Aim of the exercise => Every line from the one with "Viewport: 833px width, 561px height." through the end of the records below should be restated word for word, and nothing outside that span.

[Data entries]

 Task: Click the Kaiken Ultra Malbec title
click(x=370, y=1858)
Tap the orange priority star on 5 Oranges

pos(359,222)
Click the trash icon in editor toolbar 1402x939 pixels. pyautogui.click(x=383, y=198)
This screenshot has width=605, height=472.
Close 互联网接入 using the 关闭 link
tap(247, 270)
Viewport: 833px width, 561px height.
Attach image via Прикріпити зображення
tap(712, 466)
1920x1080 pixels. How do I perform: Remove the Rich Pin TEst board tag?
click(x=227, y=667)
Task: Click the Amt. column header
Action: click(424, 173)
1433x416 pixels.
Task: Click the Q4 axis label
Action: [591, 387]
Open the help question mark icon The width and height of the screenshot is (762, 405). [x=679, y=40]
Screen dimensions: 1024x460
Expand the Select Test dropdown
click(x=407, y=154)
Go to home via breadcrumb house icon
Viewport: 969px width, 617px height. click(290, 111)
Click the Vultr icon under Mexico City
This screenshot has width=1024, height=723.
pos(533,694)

Answer to this task =>
Viewport: 833px width, 561px height.
Attach image via Прикріпити зображення
tap(712, 466)
1920x1080 pixels. How do I perform: Remove the Rich Pin TEst board tag?
click(x=227, y=667)
Task: Click the Amt. column header
Action: click(424, 173)
1433x416 pixels.
Task: Click the Q4 axis label
Action: [591, 387]
Open the help question mark icon The width and height of the screenshot is (762, 405). [x=679, y=40]
Screen dimensions: 1024x460
Expand the Select Test dropdown
click(x=407, y=154)
Go to home via breadcrumb house icon
Viewport: 969px width, 617px height. click(290, 111)
Click the Vultr icon under Mexico City
This screenshot has width=1024, height=723.
pos(533,694)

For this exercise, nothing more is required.